Extracted material —
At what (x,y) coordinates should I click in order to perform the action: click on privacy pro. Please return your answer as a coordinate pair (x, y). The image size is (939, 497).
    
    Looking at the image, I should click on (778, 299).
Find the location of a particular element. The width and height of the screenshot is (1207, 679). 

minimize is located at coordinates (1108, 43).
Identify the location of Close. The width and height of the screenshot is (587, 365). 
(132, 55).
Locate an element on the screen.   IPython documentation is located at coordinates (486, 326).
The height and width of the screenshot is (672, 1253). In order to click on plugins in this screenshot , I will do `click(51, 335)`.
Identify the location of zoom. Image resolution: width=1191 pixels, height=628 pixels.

What you need to do — Rewrite the listing above, replacing every instance of "location" with "position" and leaving all other text unchanged.

Expected output —
At what (x,y) coordinates should I click in order to perform the action: click on privacy pro. Please return your answer as a coordinate pair (x, y). The image size is (939, 497).
    
    Looking at the image, I should click on (778, 299).
Find the position of a particular element. The width and height of the screenshot is (1207, 679). 

minimize is located at coordinates (1108, 43).
Identify the position of Close. The width and height of the screenshot is (587, 365). 
(132, 55).
Locate an element on the screen.   IPython documentation is located at coordinates (486, 326).
The height and width of the screenshot is (672, 1253). In order to click on plugins in this screenshot , I will do `click(51, 335)`.
Identify the position of zoom. Image resolution: width=1191 pixels, height=628 pixels.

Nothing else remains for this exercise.